Jokowi berasal dari keluarga sederhana yang tinggal di bantaran sungai. Setelah menempuh kuliah di Fakultas Kehutanan UGM, ia bekerja di Aceh, kemudian mengembangkan usaha mebel di Surakarta. Saat itu ada peluang untuk mengikuti Pemilihan Wali Kota Solo.
Perjalanan sejarah
Seorang wartawan, Anggit, mendampingi Jokowi mengunjungi para pendukungnya sampai ke pelosok, dikenal sebagai blusukan. Alasannya, ia tak punya dana cukup untuk kampanye. Dengan menyambangi warga door to door, ia akan dapat simpati dan dukungan.
Baca juga: Metamorfosis Seorang Presiden
Jokowi juga pernah menyelesaikan masalah pedagang pasar di Solo, tidak dengan menggusur, tetapi dengan mengajak makan bersama puluhan kali sehingga akhirnya para pedagang itu sukarela pindah dari lokasi yang mereka tempati.
Jadi, Jokowi memang punya stamina yang tak habis-habisnya untuk blusukan dan menyambangi warga. Ini kiranya yang jadi modal utamanya sampai menjadi presiden dan senantiasa dapat rating tinggi di survei kepuasan masyarakat.
Setelah 23 tahun didukung dan dibesarkan oleh PDI-P (partai ini tujuh kali memberikan karpet merah kepada Jokowi, Gibran Rakabuming Raka, dan Bobby Nasution), akhirnya Jokowi merasa tak perlu lagi bergantung pada sebuah partai. Yang dibutuhkan adalah koalisi banyak partai.
Jika kita baca sejarah pergerakan politik nasional sejak 1900-an sampai sekarang, ini karier luar biasa unik dalam perjalanan seorang wong cilik ke puncak kekuasaan tertinggi di negara ini.
Prabowo berasal dari elite yang sudah lama berperan di pemerintahan negara ini. Kakeknya, Margono Djojohadikoesoemo, pernah belajar dan bekerja di Belanda serta menjadi Direktur BNI yang pada 1946 juga mengurus pangan. Ketika itu Indonesia mencoba mencari dukungan/pengakuan kemerdekaan dari negara lain. Saat itu, terjadi kelaparan di India. Indonesia mengirim bantuan beras ke sana.
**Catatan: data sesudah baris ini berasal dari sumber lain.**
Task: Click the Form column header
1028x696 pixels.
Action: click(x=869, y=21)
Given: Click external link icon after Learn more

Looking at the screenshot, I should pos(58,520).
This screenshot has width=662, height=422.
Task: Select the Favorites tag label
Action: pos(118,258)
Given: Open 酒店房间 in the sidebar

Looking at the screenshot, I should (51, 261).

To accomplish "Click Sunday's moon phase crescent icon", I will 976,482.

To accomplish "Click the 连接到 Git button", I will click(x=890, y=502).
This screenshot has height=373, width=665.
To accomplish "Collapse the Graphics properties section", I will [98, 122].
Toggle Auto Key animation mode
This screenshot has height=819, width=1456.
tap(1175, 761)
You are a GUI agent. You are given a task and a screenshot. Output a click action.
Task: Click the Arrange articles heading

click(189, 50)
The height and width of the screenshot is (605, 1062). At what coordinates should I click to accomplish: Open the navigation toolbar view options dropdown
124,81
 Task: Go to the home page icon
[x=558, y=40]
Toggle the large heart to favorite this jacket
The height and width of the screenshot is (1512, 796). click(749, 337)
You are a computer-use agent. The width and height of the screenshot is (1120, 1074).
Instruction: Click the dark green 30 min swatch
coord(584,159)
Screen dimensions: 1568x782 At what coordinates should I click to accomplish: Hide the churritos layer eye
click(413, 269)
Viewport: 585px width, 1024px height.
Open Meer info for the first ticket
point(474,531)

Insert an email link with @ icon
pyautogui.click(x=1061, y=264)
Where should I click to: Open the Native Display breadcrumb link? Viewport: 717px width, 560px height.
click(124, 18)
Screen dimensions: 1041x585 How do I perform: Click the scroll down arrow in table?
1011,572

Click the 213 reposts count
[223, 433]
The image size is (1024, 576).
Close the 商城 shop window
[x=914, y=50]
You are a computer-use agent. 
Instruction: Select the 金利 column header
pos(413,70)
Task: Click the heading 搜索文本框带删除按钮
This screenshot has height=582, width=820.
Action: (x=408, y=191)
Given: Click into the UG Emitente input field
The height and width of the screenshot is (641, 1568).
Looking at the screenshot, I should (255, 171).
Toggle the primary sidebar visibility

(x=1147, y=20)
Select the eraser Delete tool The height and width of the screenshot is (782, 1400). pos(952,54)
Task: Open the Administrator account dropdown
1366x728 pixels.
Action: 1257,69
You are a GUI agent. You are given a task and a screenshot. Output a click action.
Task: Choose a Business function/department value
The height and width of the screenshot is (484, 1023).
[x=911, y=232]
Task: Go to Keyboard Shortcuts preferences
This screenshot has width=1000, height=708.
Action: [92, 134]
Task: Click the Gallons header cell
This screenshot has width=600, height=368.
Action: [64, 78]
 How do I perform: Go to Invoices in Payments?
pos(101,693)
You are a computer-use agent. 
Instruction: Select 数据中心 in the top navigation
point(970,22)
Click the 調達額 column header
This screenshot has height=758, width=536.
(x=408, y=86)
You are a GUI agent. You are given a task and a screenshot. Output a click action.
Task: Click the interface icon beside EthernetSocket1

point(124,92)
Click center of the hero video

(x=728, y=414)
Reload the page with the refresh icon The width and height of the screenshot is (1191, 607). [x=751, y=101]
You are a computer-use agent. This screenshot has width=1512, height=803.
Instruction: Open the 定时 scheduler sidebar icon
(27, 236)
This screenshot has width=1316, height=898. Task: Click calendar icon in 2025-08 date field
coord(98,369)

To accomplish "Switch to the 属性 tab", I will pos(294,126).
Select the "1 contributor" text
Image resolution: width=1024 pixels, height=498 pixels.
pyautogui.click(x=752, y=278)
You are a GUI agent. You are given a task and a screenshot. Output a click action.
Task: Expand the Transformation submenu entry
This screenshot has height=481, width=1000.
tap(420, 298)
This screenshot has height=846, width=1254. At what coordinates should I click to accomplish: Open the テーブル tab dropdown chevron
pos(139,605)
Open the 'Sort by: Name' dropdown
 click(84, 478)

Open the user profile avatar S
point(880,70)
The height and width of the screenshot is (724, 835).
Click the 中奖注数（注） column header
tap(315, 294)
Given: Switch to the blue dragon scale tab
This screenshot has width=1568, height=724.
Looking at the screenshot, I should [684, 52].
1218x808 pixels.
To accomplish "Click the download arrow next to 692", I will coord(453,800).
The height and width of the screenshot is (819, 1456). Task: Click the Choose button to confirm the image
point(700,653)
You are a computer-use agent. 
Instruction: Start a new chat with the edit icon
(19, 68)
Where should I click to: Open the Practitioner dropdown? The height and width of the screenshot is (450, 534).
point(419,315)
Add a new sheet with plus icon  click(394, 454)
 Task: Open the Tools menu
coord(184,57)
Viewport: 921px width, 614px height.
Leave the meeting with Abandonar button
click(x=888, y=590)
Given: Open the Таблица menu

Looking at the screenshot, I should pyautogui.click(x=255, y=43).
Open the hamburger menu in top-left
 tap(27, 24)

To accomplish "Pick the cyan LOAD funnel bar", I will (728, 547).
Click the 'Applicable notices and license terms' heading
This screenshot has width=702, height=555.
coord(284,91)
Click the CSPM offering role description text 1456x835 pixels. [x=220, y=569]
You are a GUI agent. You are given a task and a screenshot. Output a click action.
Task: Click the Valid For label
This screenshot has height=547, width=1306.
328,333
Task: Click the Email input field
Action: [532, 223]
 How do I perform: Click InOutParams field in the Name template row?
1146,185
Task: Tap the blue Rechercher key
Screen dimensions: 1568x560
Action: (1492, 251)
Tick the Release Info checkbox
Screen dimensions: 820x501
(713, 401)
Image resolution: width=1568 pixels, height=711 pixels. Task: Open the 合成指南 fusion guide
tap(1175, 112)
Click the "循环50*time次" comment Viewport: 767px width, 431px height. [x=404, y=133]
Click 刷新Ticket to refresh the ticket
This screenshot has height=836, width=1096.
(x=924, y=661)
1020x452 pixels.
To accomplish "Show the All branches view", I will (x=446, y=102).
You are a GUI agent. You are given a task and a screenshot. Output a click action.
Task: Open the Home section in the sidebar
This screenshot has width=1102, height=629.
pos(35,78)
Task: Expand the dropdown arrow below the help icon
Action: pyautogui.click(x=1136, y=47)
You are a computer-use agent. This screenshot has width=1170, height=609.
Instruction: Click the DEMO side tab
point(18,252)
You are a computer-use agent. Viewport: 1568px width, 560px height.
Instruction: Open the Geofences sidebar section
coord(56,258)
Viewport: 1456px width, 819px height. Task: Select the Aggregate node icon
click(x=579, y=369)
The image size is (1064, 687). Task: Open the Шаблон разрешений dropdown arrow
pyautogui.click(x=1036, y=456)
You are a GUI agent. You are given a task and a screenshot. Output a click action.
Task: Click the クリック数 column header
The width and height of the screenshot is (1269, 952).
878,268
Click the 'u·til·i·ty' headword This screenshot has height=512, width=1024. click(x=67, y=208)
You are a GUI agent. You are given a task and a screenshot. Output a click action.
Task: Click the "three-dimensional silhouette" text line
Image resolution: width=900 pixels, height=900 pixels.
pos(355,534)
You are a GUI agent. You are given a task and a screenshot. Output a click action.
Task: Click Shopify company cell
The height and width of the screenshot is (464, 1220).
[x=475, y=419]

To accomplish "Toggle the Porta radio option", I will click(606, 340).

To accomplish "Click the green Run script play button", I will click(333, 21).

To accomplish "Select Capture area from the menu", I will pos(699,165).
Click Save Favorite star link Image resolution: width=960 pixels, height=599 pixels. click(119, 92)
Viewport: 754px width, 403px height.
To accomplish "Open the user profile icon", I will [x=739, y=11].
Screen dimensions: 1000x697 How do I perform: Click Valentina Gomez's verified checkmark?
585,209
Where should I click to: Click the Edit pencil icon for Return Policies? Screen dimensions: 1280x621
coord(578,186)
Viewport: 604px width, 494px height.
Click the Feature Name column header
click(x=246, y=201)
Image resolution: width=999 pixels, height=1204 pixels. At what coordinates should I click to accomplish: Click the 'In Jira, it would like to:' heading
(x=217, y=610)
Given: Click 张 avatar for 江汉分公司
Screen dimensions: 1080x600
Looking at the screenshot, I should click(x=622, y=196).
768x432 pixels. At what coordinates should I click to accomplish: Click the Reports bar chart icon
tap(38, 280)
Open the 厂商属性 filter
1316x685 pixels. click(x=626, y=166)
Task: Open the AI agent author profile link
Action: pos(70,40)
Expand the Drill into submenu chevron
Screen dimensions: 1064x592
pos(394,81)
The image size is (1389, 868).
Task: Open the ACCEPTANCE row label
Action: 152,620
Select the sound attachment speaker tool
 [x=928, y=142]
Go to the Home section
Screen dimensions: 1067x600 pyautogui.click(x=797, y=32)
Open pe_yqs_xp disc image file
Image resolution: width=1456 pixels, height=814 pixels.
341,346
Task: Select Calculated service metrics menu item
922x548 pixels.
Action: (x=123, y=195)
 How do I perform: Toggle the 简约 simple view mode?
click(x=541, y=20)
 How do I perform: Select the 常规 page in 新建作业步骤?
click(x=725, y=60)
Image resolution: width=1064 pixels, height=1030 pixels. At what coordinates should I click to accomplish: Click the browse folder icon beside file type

Usaha pemerintahan Sjahrir ini didukung Margono.
Ayahnya, Soemitro Djojohadikoesoemo, menempuh pendidikan ekonomi di Rotterdam. Ia beberapa kali menjadi menteri pada era Soekarno. Karena terlibat dalam pemberontakan PRRI, ia menyingkir ke luar negeri selama 10 tahun (1957-1967). Itulah sebabnya Prabowo menempuh pendidikan dasar dan menengah di luar negeri (Hong Kong, Kuala Lumpur, Zurich, dan London).
Ia kemudian masuk Akabri tahun 1970. Sebagai menantu Presiden Soeharto tahun 1983, tentu ia memperoleh privilese dalam karier militer dan lainnya. Sewaktu berpangkat kapten, ia sempat menghebohkan karena mencurigai Jenderal Benny Murdani akan melakukan kudeta, sebuah kecurigaan tanpa alasan kuat menurut Sintong Panjaitan.
Ia tersangkut kasus penghilangan paksa para aktivis tahun 1998. Anak buahnya, tergabung di Tim Mawar, diadili. Prabowo sendiri diberhentikan dari dinas TNI. Ia menyingkir ke Jordania. Kabarnya, Presiden Megawati Soekarnoputri yang memberi fasilitas agar Prabowo bisa pulang kembali ke Tanah Air.
Setelah dua kali mengalahkannya di pilpres, dalam periode kedua kepresidenan tahun 2019, secara dramatis Jokowi bertemu dengan Prabowo di Stasiun MRT Lebak Bulus sampai Stasiun Senayan, Jakarta.
Prabowo ikut konvensi Partai Golkar untuk pencalonan presiden tahun 2004, tetapi ia dikalahkan Wiranto. Megawati menggandeng Prabowo sebagai calon wakil presiden di Pilpres 2009. Ia mendirikan Partai Gerindra pada 2008, bahkan dengan mengajak aktivis yang dulu pernah menjadi korban penculikan.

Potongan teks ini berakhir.